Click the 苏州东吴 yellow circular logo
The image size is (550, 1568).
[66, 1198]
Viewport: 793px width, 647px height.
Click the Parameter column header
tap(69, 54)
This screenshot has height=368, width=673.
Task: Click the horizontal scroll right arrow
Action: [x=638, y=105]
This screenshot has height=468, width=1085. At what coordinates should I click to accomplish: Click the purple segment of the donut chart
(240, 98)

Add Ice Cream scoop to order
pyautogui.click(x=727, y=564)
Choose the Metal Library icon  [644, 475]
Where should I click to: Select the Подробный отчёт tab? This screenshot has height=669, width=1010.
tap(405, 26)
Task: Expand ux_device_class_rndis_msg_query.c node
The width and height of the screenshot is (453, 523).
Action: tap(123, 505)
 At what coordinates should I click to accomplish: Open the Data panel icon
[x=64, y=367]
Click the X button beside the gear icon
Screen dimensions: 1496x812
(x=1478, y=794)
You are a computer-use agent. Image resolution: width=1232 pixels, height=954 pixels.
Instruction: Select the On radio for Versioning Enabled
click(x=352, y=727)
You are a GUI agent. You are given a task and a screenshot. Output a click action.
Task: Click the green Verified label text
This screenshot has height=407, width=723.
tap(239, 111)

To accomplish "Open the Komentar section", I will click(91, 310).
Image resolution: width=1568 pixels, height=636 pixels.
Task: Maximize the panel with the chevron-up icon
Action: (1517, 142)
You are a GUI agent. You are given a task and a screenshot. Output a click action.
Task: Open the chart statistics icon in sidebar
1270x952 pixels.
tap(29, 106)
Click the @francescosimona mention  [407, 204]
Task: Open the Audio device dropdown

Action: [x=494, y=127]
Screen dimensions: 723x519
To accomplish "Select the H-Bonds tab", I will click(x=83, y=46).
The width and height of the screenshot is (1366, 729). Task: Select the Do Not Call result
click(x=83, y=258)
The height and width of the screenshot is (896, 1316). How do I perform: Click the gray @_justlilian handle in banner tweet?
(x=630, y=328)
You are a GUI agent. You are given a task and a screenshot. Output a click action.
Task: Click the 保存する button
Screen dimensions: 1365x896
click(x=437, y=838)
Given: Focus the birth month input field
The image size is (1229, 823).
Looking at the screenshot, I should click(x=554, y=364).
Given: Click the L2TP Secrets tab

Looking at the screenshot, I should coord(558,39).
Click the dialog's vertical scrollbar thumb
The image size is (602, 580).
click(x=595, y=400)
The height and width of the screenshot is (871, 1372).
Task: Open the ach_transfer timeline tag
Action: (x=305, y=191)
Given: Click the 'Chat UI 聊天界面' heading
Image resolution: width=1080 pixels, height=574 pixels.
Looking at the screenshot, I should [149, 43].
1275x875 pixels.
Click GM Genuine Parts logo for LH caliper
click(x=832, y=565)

§ EXERCISE BRIEF: Copy the data from the line containing "The width and height of the screenshot is (1366, 729)." through the line containing "Looking at the screenshot, I should [149, 43].", swapping "birth month" for "birth year" and leaving everything else unchanged.

§ THE RESULT:
The width and height of the screenshot is (1366, 729). Task: Select the Do Not Call result
click(x=83, y=258)
The height and width of the screenshot is (896, 1316). How do I perform: Click the gray @_justlilian handle in banner tweet?
(x=630, y=328)
You are a GUI agent. You are given a task and a screenshot. Output a click action.
Task: Click the 保存する button
Screen dimensions: 1365x896
click(x=437, y=838)
Given: Focus the birth year input field
The image size is (1229, 823).
Looking at the screenshot, I should click(x=554, y=364).
Given: Click the L2TP Secrets tab

Looking at the screenshot, I should coord(558,39).
Click the dialog's vertical scrollbar thumb
The image size is (602, 580).
click(x=595, y=400)
The height and width of the screenshot is (871, 1372).
Task: Open the ach_transfer timeline tag
Action: (x=305, y=191)
Given: Click the 'Chat UI 聊天界面' heading
Image resolution: width=1080 pixels, height=574 pixels.
Looking at the screenshot, I should [149, 43].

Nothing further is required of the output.